Year of the Ox will be celebrated by billions of people around the world and lasts for 15 days. The 15th day is called the Chinese Lantern Festival.

Like Christmas in the Western world, Chinese folk will travel home to be with family for the new year celebrations. As it’s a 15-day celebration, many families rotate celebrations between homes of their relatives. Those festivities are daylong and sometimes, a family will end up preparing two meals for their relatives, one at lunch and one at dinner.

Ivan Cheng, owner of the HL Asian Market on Commercial Way in Brooksville, will be  celebrating in style but not on Friday, Feb. 12. He and his wife, Wendy, will celebrate on the following Monday instead.

“The Chinese community here in Hernando County gets very busy in the run up to New Year,” said Cheng. “It is important for us to be open for business right up to New Year so our customers can get their authentic products.”

The couple came to the U.S. from the Fujian Province of southeastern China more than 20 years ago. Ivan Cheng also owns and is the chef at the Wasabi Japanese Sushi and Grill in Brooksville. 

Cheng explained he and his family will start celebrations on Monday, Feb. 15.

“My family will buy new clothes especially for New Year and we will buy everything red,” he said. “Red is China’s good luck color and it will scare away any spirits of bad fortune.” 
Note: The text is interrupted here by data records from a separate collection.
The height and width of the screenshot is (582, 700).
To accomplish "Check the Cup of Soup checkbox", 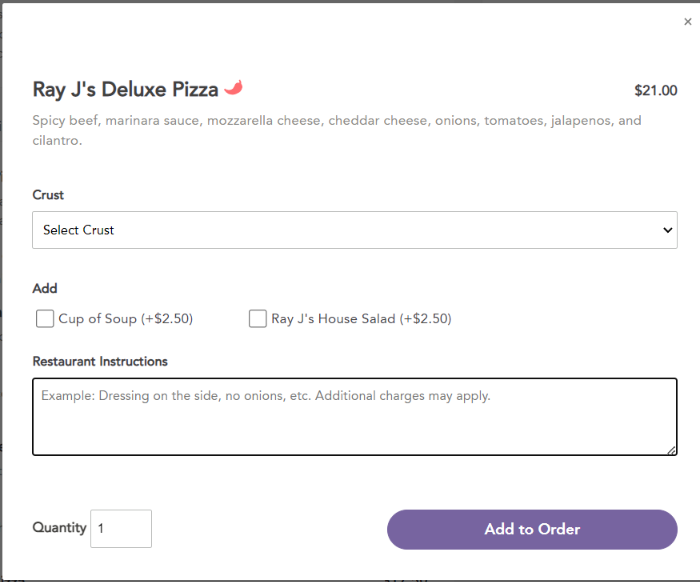I will coord(45,319).
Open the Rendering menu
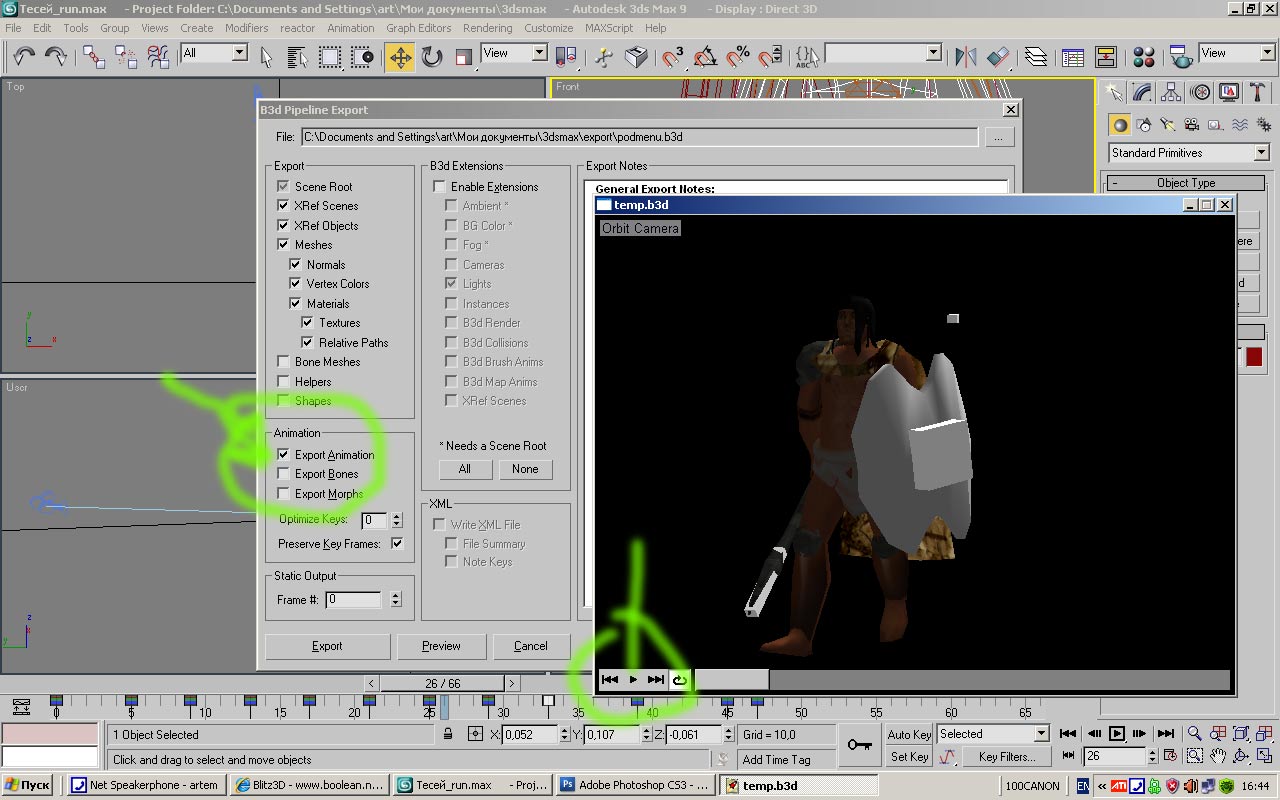This screenshot has height=800, width=1280. point(487,28)
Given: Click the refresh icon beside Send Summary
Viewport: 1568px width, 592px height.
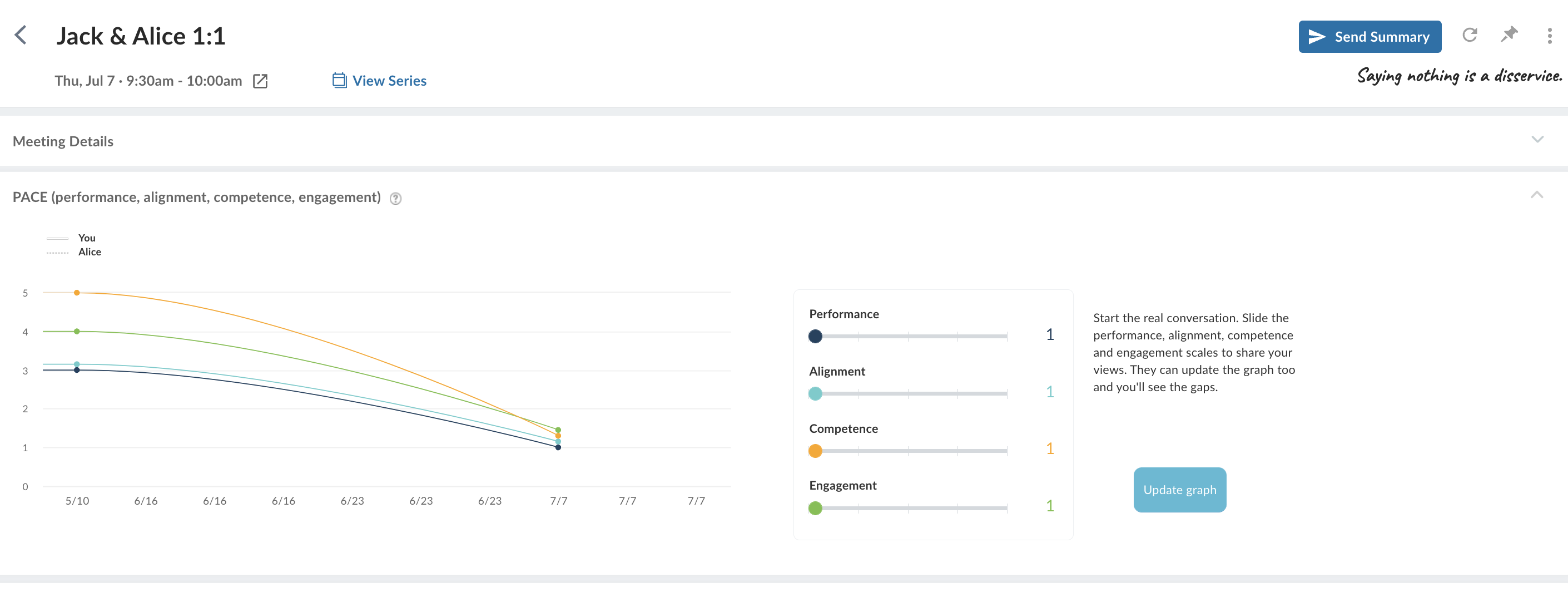Looking at the screenshot, I should (1470, 35).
He also explained that we will clear out last year’s old things and clean the house because it will set the tone for a new year to start fresh.

Sharing the wealth with loved ones is an important part of the holiday too. The bright colour red brings literal wealth in the form of red packages that Cheng will gift to children, older and unmarried relatives and his staff during the holiday. These red packages (called hung-pao) contain monetary gifts that can range from a few dollars to quite hefty amounts depending on the relationship to the recipient. 

During the New Year 15-day celebrations, food plays an essential part too — dumplings in particular — because their shape resembles ancient Chinese ingots. The tradition states that the more dumplings you eat during Chinese New Year, the more money and the bigger fortune you can earn in the coming year. 

Food served at New Year festivities are called ‘lucky’ foods and symbolise wealth and good fortune. The lucky foods include a whole steamed fish (yu). Yu means both fish and prosperity in Chinese, so dining on a whole fish embodies family unity.

Noodles is another lucky food. According to legend, the longer the noodles, the longer the life of the person who consumes them. Sticky rice symbolises a family “sticking” together and eating sweet, round rice balls filled with red bean paste indicates a smooth year ahead, family reunion, and good luck!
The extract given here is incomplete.